El asunto no es tan fácil pero “el Espíritu viene en ayuda de nuestra flaqueza” (Rom 8,26). No te digo más sobre este empujón interior. Simplemente, te hago ver que se necesita que vaya unido al empujón exterior. El crecimiento interior favorece y acompaña la misión. Si Jesús antes de empezar su misión fue llenado de Espíritu y si los apóstoles antes de empezar su misión tuvieron que esperar a que recibieran el Espíritu, es obvio que no hay misión sin Espíritu Santo. La misión brota de la santidad y sólo de ella. Sin santidad no hay misión pero también sin misión no hay santidad.
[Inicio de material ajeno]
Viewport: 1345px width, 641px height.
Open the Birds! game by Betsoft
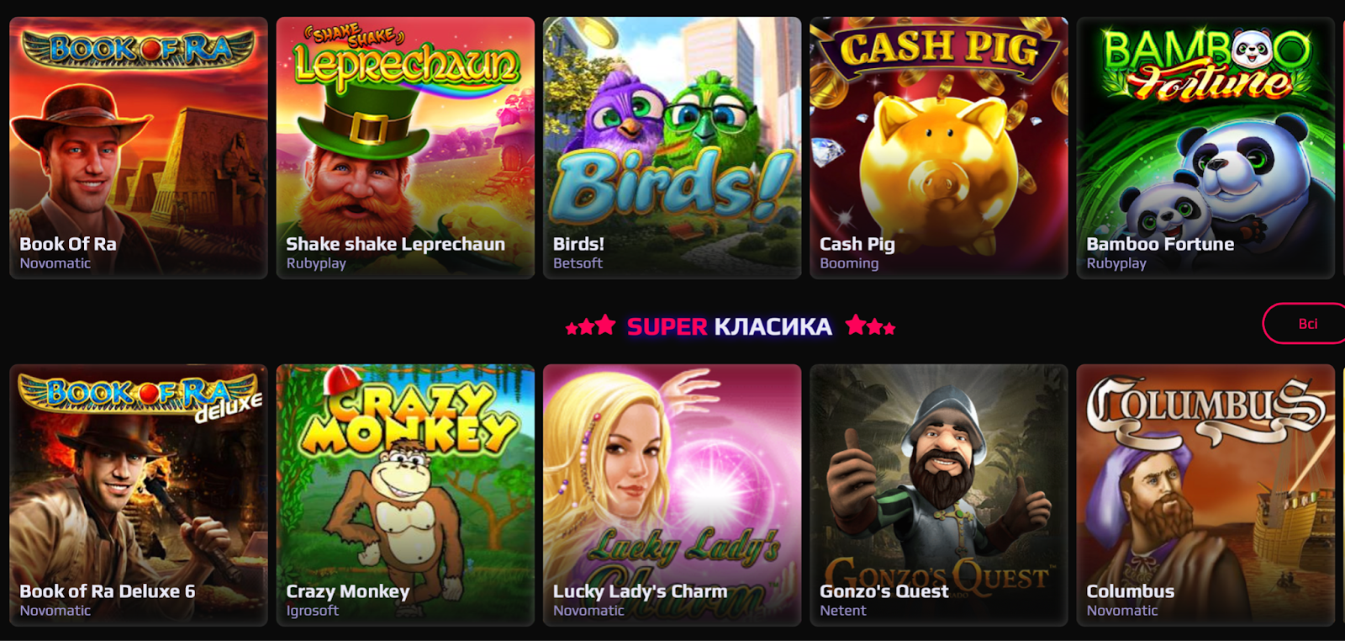click(x=672, y=148)

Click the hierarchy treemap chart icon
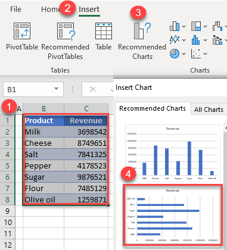point(196,26)
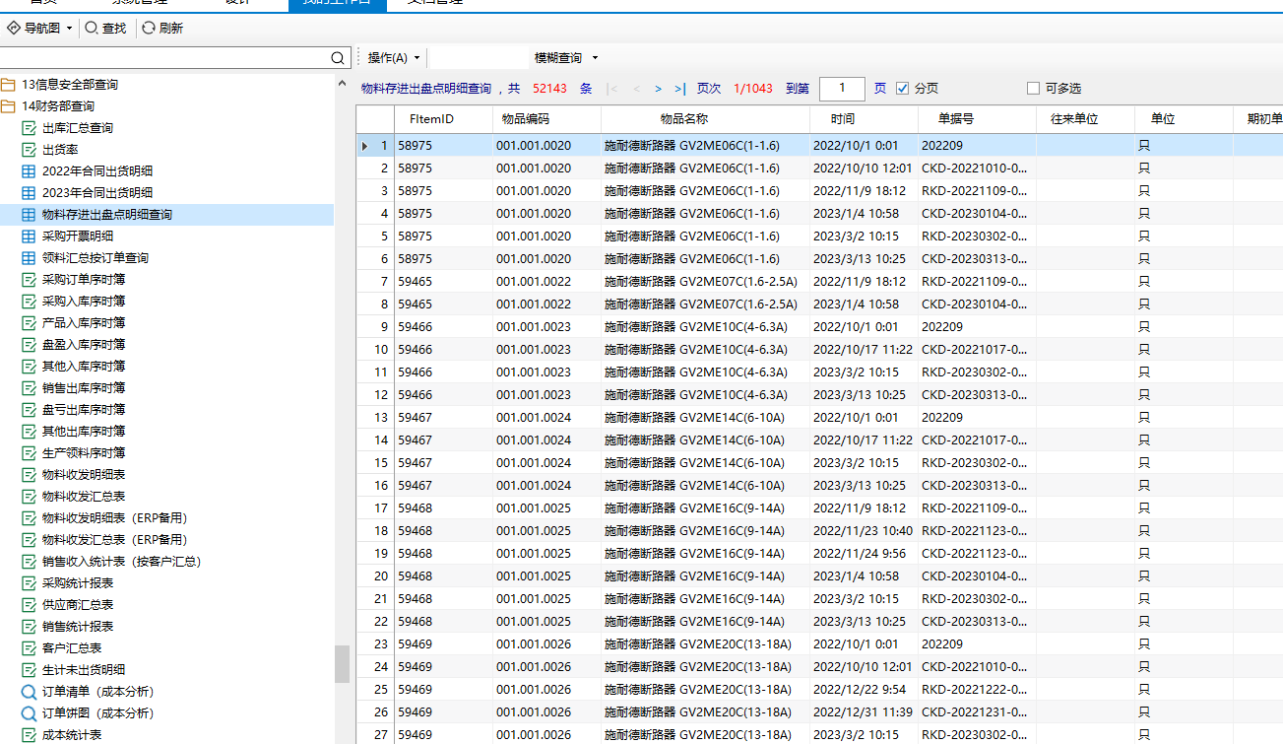Open 订单清单（成本分析） query item
Screen dimensions: 1283x744
[x=97, y=692]
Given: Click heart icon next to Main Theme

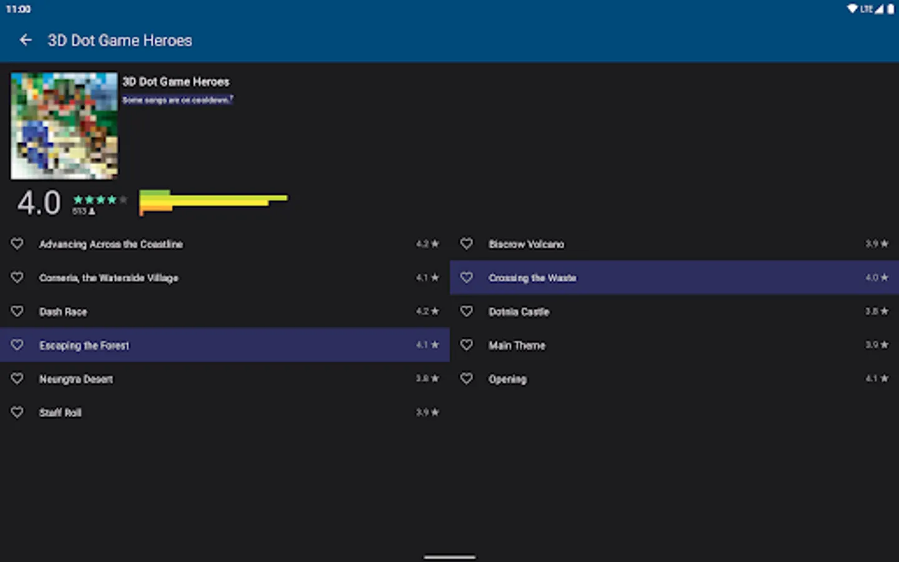Looking at the screenshot, I should click(467, 345).
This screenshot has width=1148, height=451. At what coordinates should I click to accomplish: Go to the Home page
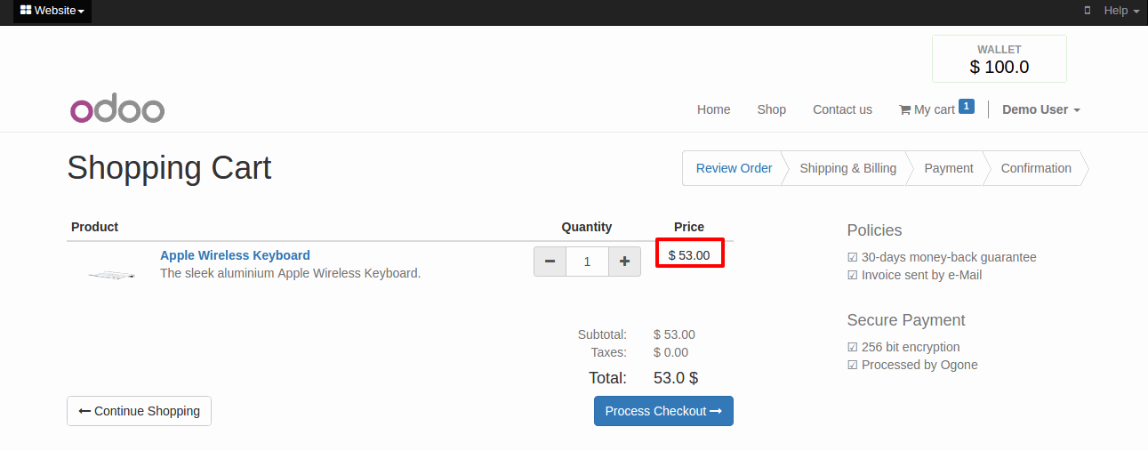(714, 109)
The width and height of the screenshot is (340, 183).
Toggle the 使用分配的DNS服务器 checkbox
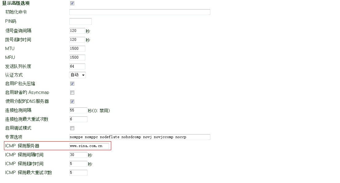coord(72,102)
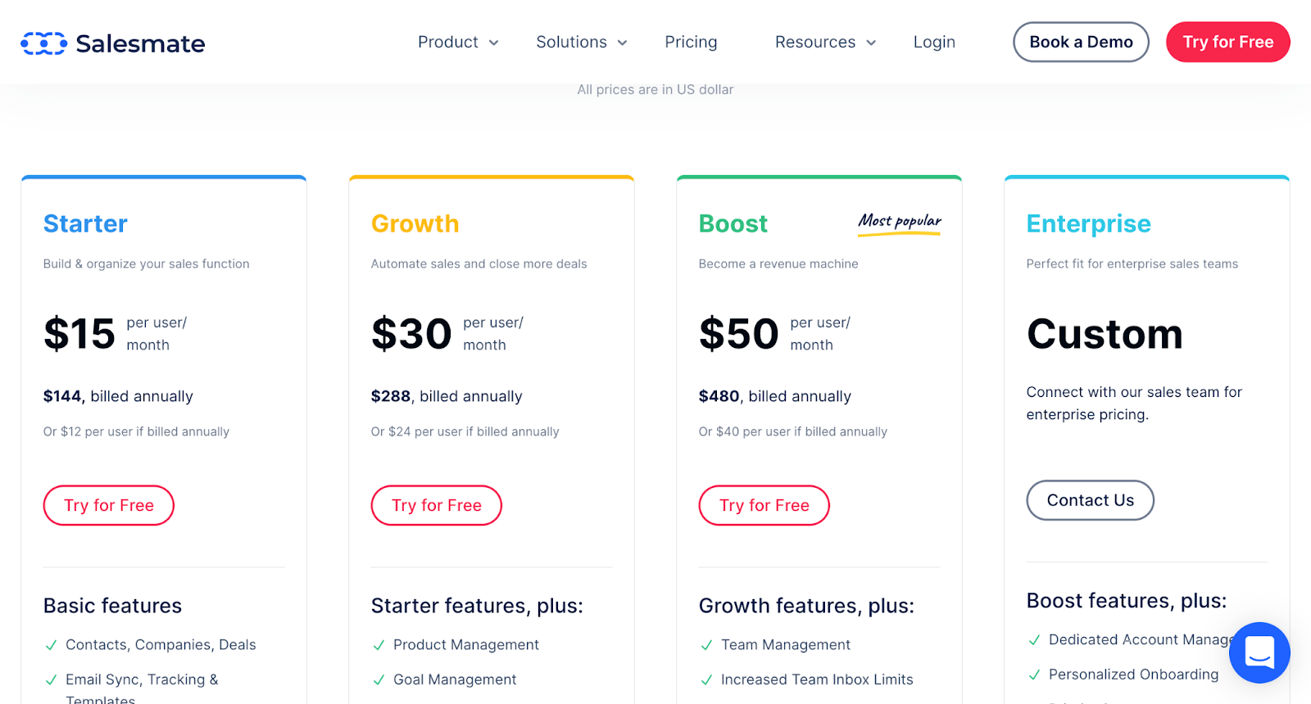Open the Pricing page link

click(x=691, y=43)
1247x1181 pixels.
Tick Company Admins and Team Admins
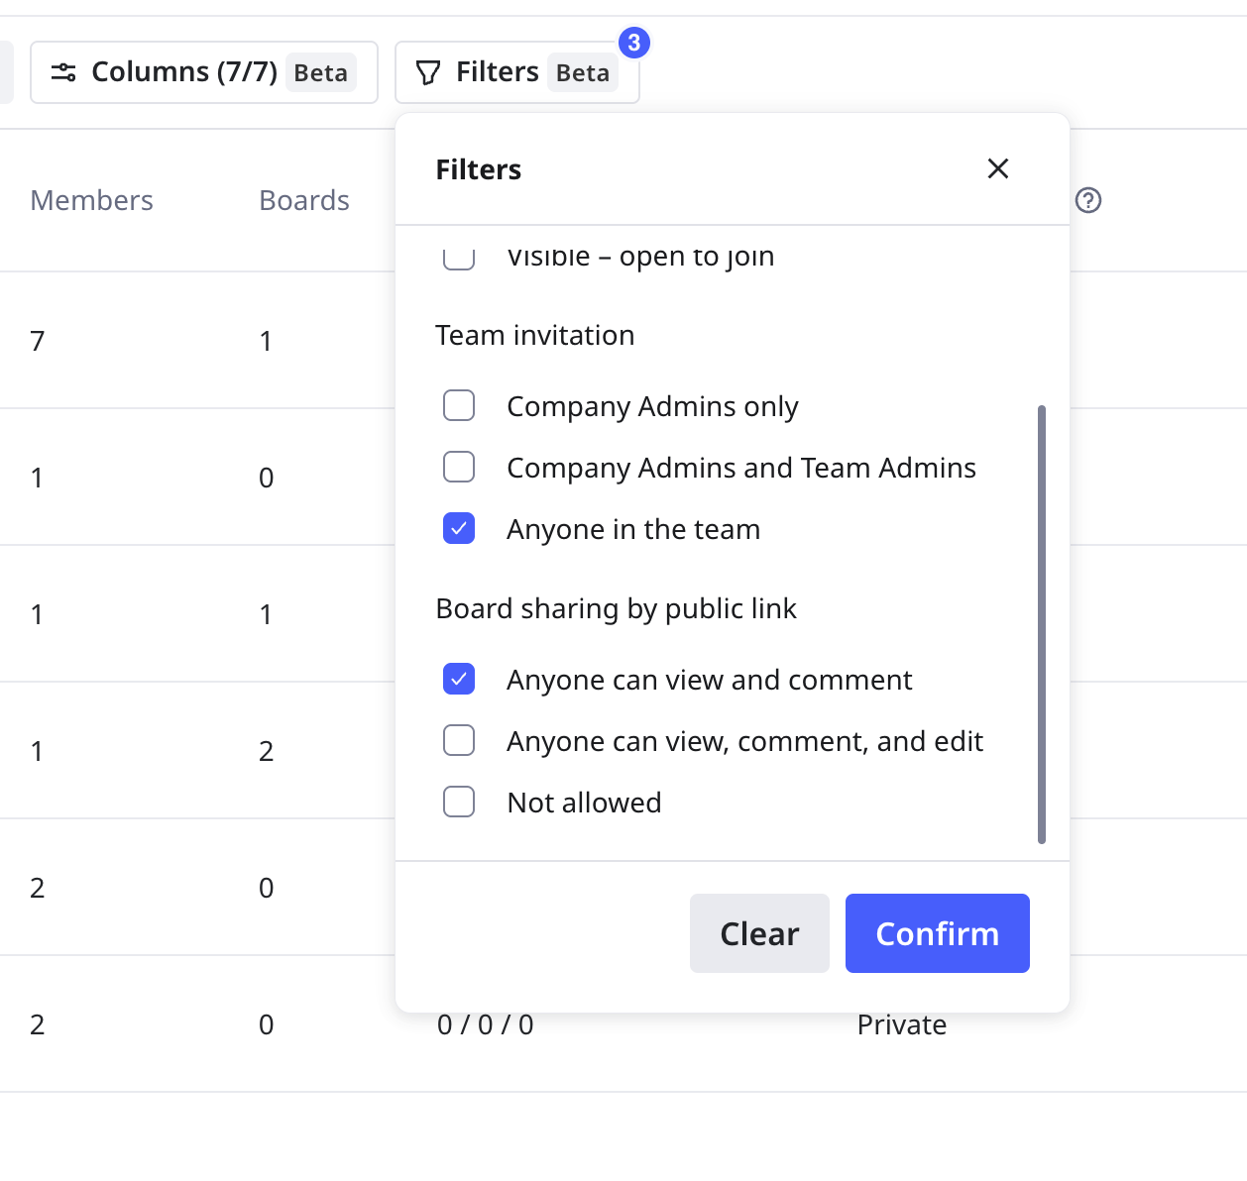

“La espiritualidad cristiana se parece a la humedad y al agua que mantiene empapada la hierba para que éste esté siempre verde y en crecimiento. El agua y la humedad del pasto no se ven, pero sin ella la hierba se seca. Lo que se ve es el pasto, su verdor y belleza, y es el pasto lo que queremos cultivar, pero para ello sabemos que debemos regarlo y mantenerlo húmedo”.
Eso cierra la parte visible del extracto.